The biochemical analysis in this study supports previous findings demonstrating a significant association between low serum folate, vitamin B12, and iron levels with CHDs. Mothers of infants with CHDs had significantly lower serum folate (8.4 ± 2.2 ng/mL), vitamin B12 (230 ± 55 pg/mL), and iron (75.2 ± 14.5 µg/dL) levels compared to the control group. These findings are consistent with studies that have linked maternal micronutrient deficiencies with various congenital anomalies (8,9).
In addition to nutritional factors, lifestyle habits such as smoking, alcohol consumption, and physical inactivity were strongly associated with the risk of CHDs. Maternal smoking during pregnancy was significantly higher among cases (26.7%) compared to controls (10.0%), with an odds ratio of 3.5 (95% CI: 1.9–6.3).

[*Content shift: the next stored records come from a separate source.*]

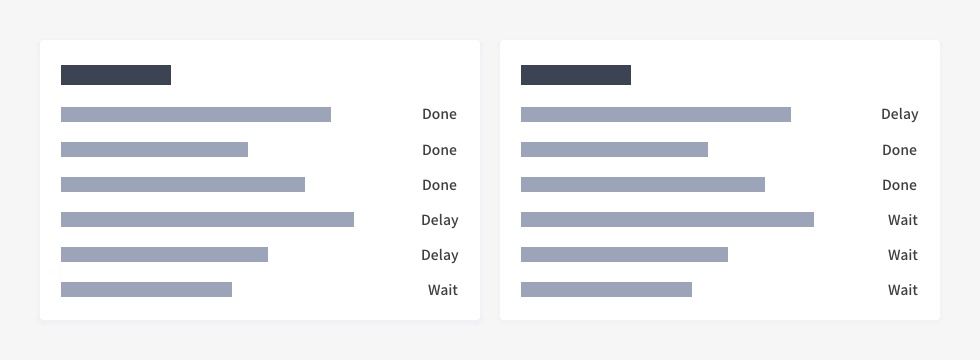The width and height of the screenshot is (980, 360).
Task: Select the lower Done label in the right card
Action: tap(899, 185)
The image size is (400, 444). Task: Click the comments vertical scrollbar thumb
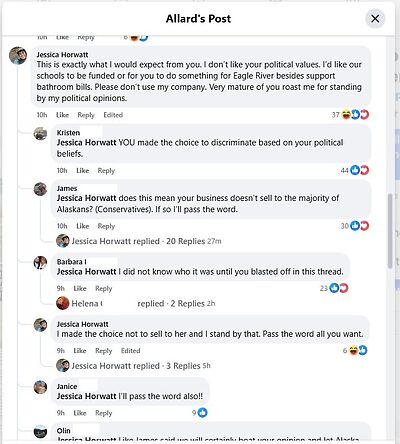390,230
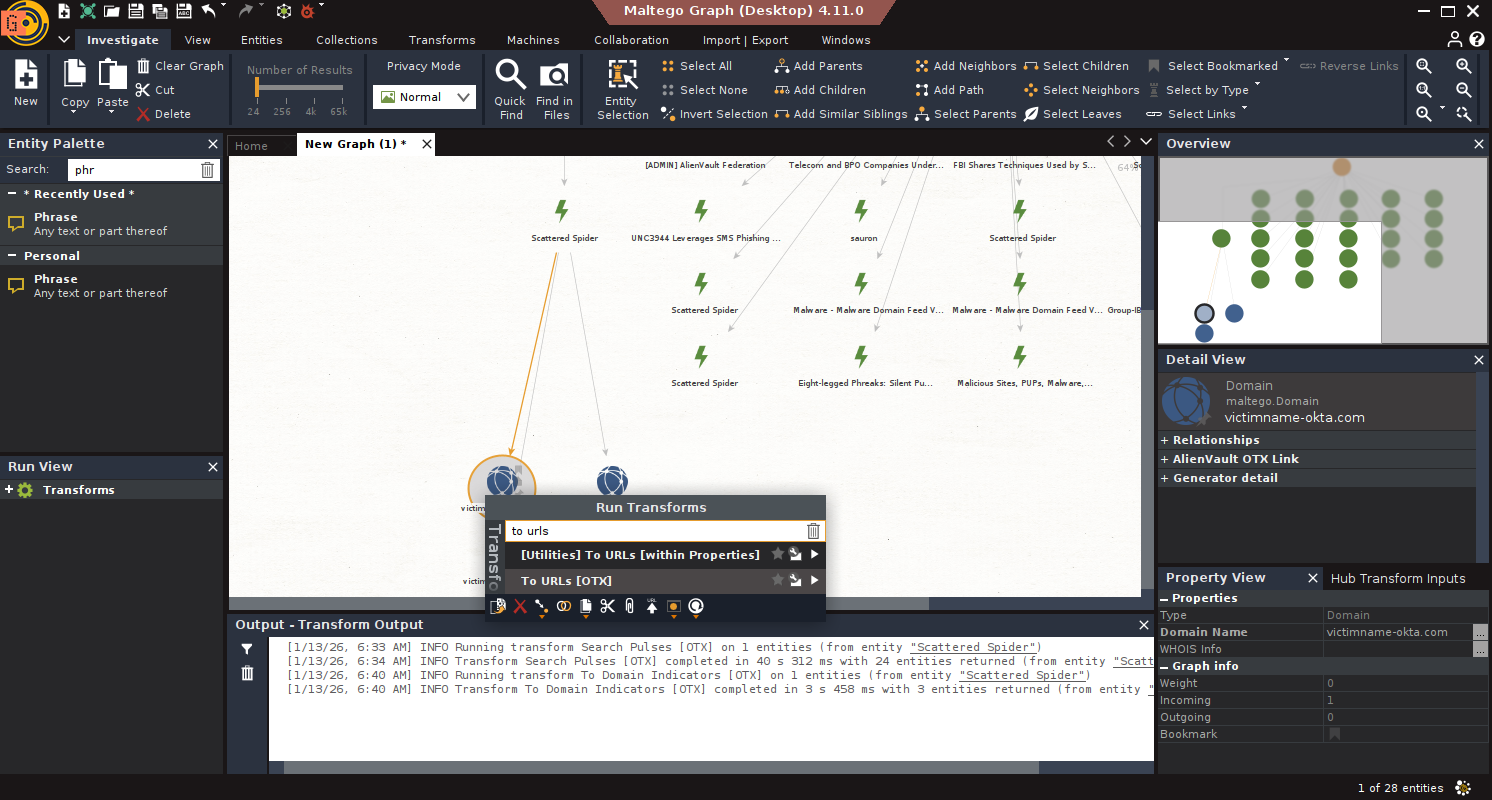Viewport: 1492px width, 800px height.
Task: Click the scissors cut icon in popup toolbar
Action: coord(607,606)
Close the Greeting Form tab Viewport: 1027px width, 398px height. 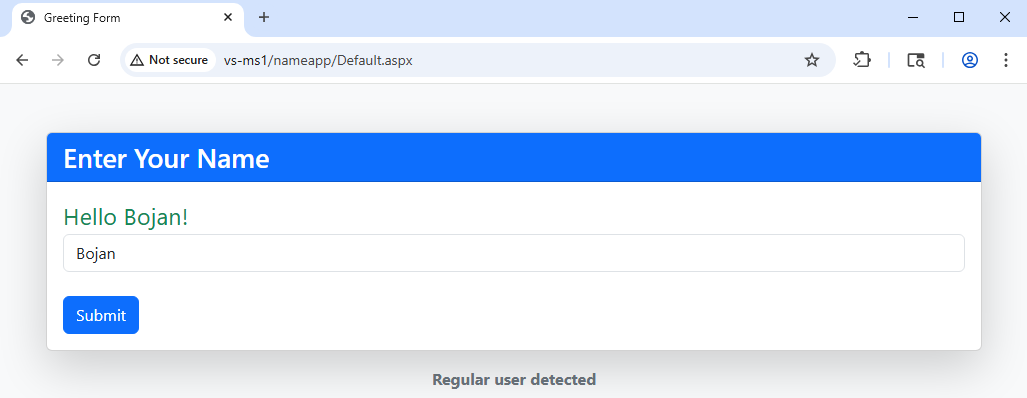point(228,18)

Tobacco exposure during pregnancy has been shown to disrupt normal cardiac development by inducing hypoxia and oxidative stress, thereby contributing to structural heart anomalies (10). Alcohol consumption was also found to be significantly associated with CHDs (OR = 2.8, 95% CI: 1.5–5.2), which is consistent with previous studies indicating that alcohol-induced disruption of cellular proliferation and differentiation may negatively impact cardiac morphogenesis (11,12).
Physical inactivity was observed in 65.3% of the case group, which was significantly higher than the 34.7% seen in the control group. Sedentary lifestyle patterns during pregnancy may exacerbate the risk of adverse pregnancy outcomes, including CHDs, possibly through metabolic dysfunction and impaired placental development (13).
The findings of this study are consistent with previous research highlighting the importance of maternal nutrition and lifestyle in influencing the risk of CHDs. However, the present study contributes additional evidence by simultaneously evaluating multiple nutritional and lifestyle factors and their potential interactions in a case-control design.
The limitations of this study include the reliance on self-reported dietary intake and lifestyle habits, which may be subject to recall bias. Additionally, the cross-sectional nature of the study limits causal inference. Future research should consider prospective cohort studies with larger sample sizes to validate these findings and explore the underlying mechanisms linking maternal nutrition and lifestyle to CHDs
Improving maternal nutrition through dietary interventions and promoting healthy lifestyle choices during pregnancy could substantially reduce the incidence of CHDs. Public health strategies should focus on promoting prenatal folic acid and vitamin B12 supplementation, reducing exposure to harmful substances such as tobacco and alcohol, and encouraging physical activity during pregnancy.